Being pregnant after struggling to conceive can be a challenging and anxious time for many.

Often it can almost be a double-edged sword. On one hand you are elated to be expecting a child, but on the other you will no doubt be anxious and concerned about the pregnancy itself.

When you have had a long and difficult journey to pregnancy it’s entirely natural for you to feel this way and to wonder how you will survive the coming months without going completely mad. The shock of finally crossing the threshold from fertility patient to parent-to-be can take some time to get used to.

The NHS Choices website is full of helpful information to guide you through your pregnancy:

  • what to eat and which supplements to take
  • help giving up smoking or drinking
  • your baby’s development week by week
  • coping with common pregnancy ailments like morning sickness, tiredness and headaches
  • information on ultrasound scans, and the various tests and checks you will be offered during your pregnancy.
  • vaccinations recommended for pregnant women
  • advice on labour and birth
  • where do you want to have your baby – at home, in hospital or in a midwife-led unit?
  • pain relief options available during labour

Whether you are pregnant following IVF, ICSI or IUI, with your own eggs and sperm or using donor gametes, we are here to provide support every step of the way. If you are worried, would like advice or reassurance then please call our Support Line and talk to us.

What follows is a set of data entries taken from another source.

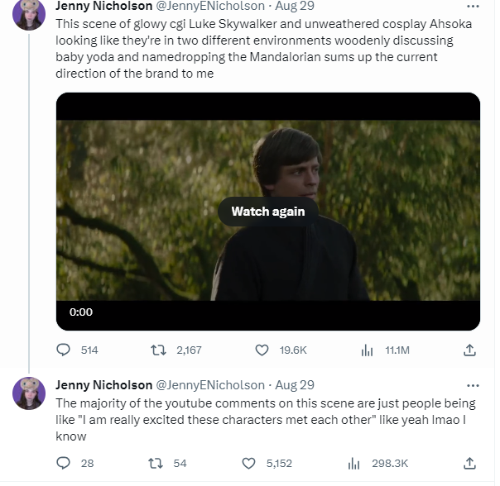Share the youtube comments tweet
The width and height of the screenshot is (500, 486).
coord(471,463)
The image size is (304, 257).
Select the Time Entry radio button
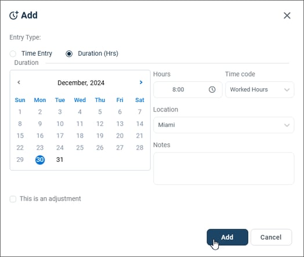13,54
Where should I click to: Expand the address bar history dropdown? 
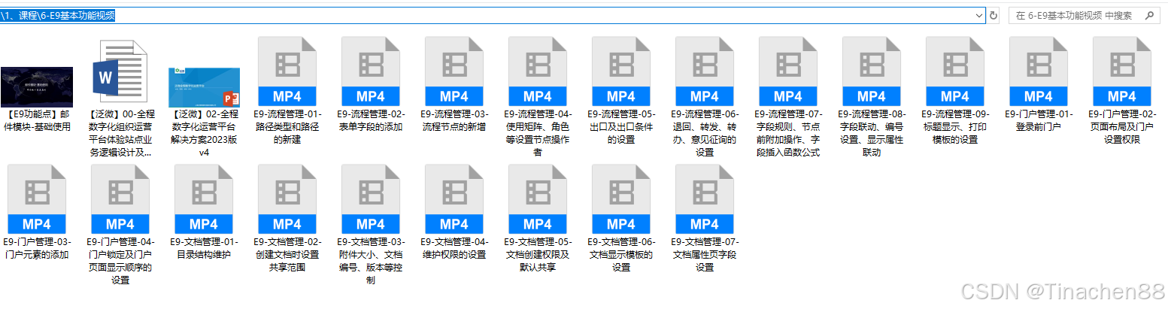pos(978,15)
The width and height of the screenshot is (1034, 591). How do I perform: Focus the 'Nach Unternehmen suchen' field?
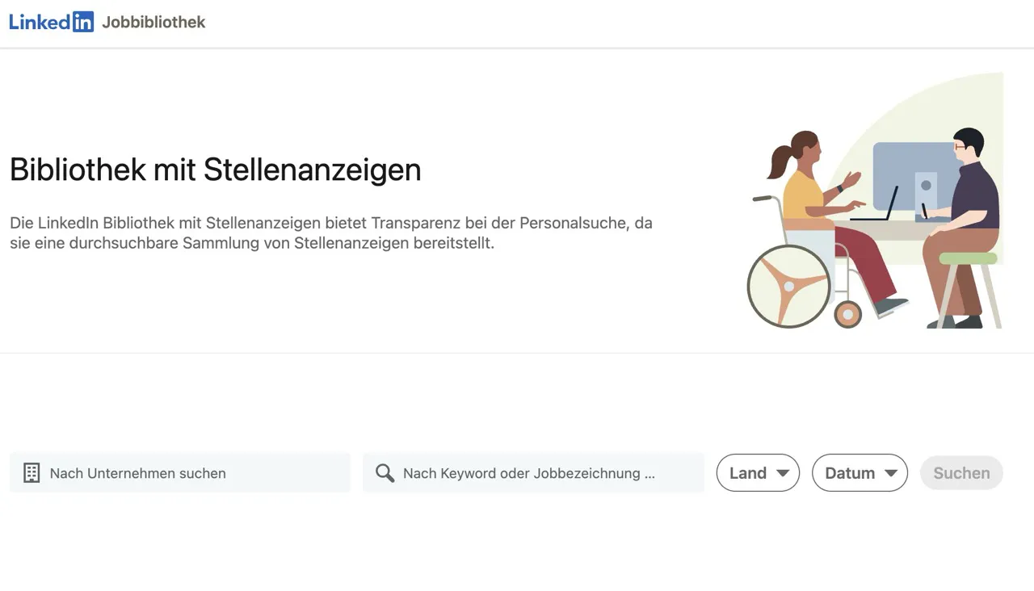[180, 473]
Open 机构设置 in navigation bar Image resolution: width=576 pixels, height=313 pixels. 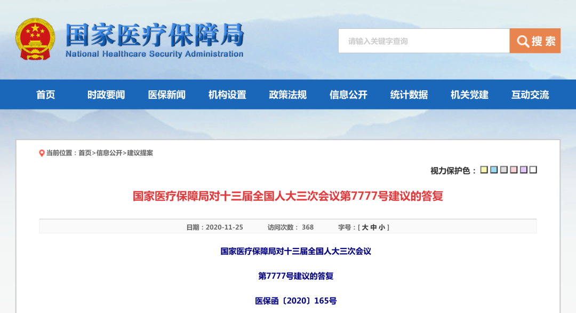click(227, 95)
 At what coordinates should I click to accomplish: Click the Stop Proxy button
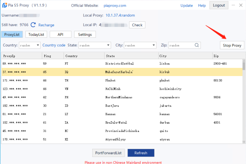click(x=232, y=45)
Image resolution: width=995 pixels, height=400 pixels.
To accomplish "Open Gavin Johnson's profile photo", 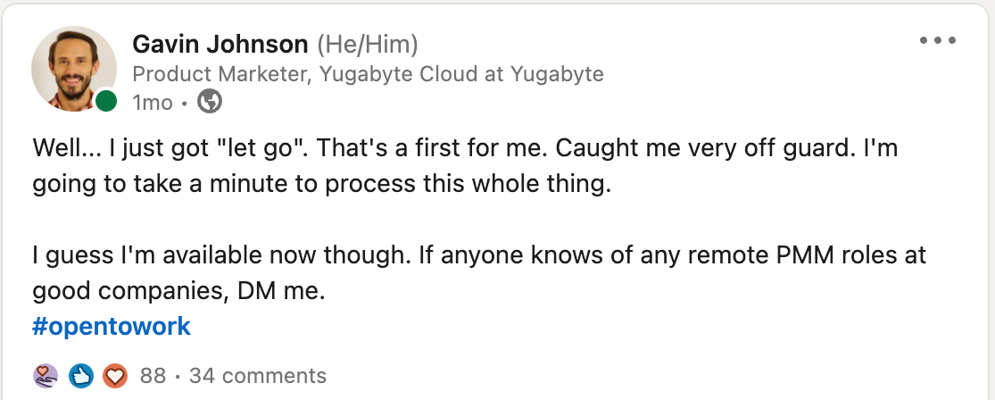I will point(73,70).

If you have had antenatal screening, and are awaiting the results, you may be feeling anxious. Deciding to have these tests, and waiting for the results can cause a great deal of anxiety and uncertainty for the parents and their families. The vast majority of parents will ultimately be reassured that the pregnancy is progressing as expected.

Antenatal Results and Choices (ARC) is the only national charity helping parents through antenatal screening and its consequences. They offer non-directive information and support to parents before, during and after antenatal screening.